Alerted by Luke’s barking and then the bull’s angry snort, she had raced to old Festus’s pen just in time to watch Luke jig the wrong way and the bull stomp down hard on his haunches with a sickening crunch of bone.

Her hands tightened on the steering wheel and she cursed under her breath as the last light before the vet’s office turned yellow when she was still too far away to gun through it. She was almost tempted to keep going. Even if she were nabbed for running a red light by Pine Gulch’s finest, she could probably talk her way out of a ticket, considering her brother was the police chief and would certainly understand this was an emergency. If she were pulled over, though, it would mean an inevitable delay and she just didn’t have time for that.

The light finally changed and she took off fast, the back tires fishtailing on the icy road. She would just have to trust the salt bags she carried for traction in the bed of the pickup would do the job. Even the four-wheel drive of the truck was useless against black ice.

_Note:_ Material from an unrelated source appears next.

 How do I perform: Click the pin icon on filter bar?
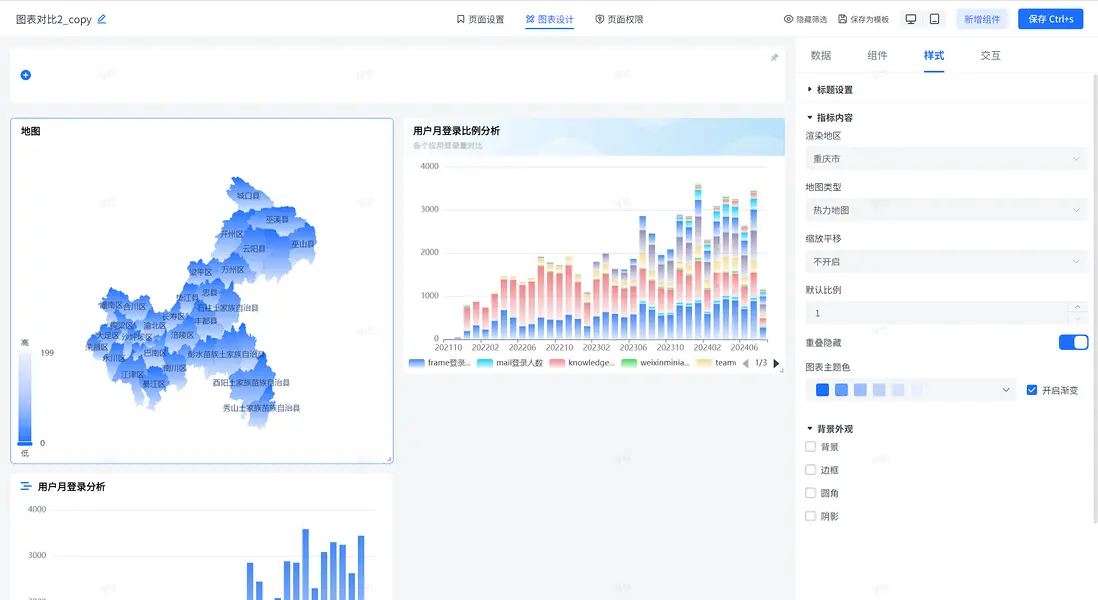774,57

Finally, she reached the small square building that held the Pine Gulch Veterinary Clinic and pulled the pickup to the side doors where she knew it was only a short transfer inside to the treatment area.

She briefly considered carrying him in by herself, but it had taken the careful efforts of both her and her brother Ridge to slide a blanket under Luke and lift him into the seat of her pickup. They could bring out the stretcher and cart, she decided.